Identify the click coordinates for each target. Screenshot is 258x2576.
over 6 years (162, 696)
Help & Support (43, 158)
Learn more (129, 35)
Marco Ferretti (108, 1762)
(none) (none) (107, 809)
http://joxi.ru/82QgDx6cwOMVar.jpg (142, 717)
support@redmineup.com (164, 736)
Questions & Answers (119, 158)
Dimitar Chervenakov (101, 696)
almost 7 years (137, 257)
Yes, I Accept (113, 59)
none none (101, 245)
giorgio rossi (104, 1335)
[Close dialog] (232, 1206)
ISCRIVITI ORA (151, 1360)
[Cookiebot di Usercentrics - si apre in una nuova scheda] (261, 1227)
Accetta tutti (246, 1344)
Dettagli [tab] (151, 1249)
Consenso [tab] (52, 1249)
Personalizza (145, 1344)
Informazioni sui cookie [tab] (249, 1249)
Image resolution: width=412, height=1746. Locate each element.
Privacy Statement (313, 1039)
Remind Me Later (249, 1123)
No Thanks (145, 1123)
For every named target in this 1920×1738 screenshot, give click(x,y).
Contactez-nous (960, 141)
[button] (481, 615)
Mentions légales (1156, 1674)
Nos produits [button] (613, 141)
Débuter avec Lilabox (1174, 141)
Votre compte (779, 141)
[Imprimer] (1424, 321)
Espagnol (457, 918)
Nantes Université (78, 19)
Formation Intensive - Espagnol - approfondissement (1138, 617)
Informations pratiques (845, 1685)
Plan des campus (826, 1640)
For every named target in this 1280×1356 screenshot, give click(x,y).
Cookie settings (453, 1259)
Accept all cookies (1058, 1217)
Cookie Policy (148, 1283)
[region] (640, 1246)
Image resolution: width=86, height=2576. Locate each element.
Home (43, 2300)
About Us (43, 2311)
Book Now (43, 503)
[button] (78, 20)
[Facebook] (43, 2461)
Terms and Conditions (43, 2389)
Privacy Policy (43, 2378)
______
→ About this task: Reproduce every record above exactly.

→ Result of the task:
Identify the click coordinates for each target. Screenshot is 258x2576.
over 6 years (162, 696)
Help & Support (43, 158)
Learn more (129, 35)
Marco Ferretti (108, 1762)
(none) (none) (107, 809)
http://joxi.ru/82QgDx6cwOMVar.jpg (142, 717)
support@redmineup.com (164, 736)
Questions & Answers (119, 158)
Dimitar Chervenakov (101, 696)
almost 7 years (137, 257)
Yes, I Accept (113, 59)
none none (101, 245)
giorgio rossi (104, 1335)
[Close dialog] (232, 1206)
ISCRIVITI ORA (151, 1360)
[Cookiebot di Usercentrics - si apre in una nuova scheda] (261, 1227)
Accetta tutti (246, 1344)
Dettagli [tab] (151, 1249)
Consenso [tab] (52, 1249)
Personalizza (145, 1344)
Informazioni sui cookie [tab] (249, 1249)
Image resolution: width=412, height=1746. Locate each element.
Privacy Statement (313, 1039)
Remind Me Later (249, 1123)
No Thanks (145, 1123)
For every named target in this 1920×1738 screenshot, give click(x,y).
Contactez-nous (960, 141)
[button] (481, 615)
Mentions légales (1156, 1674)
Nos produits [button] (613, 141)
Débuter avec Lilabox (1174, 141)
Votre compte (779, 141)
[Imprimer] (1424, 321)
Espagnol (457, 918)
Nantes Université (78, 19)
Formation Intensive - Espagnol - approfondissement (1138, 617)
Informations pratiques (845, 1685)
Plan des campus (826, 1640)
For every named target in this 1280×1356 screenshot, give click(x,y).
Cookie settings (453, 1259)
Accept all cookies (1058, 1217)
Cookie Policy (148, 1283)
[region] (640, 1246)
Image resolution: width=86, height=2576. Locate each element.
Home (43, 2300)
About Us (43, 2311)
Book Now (43, 503)
[button] (78, 20)
[Facebook] (43, 2461)
Terms and Conditions (43, 2389)
Privacy Policy (43, 2378)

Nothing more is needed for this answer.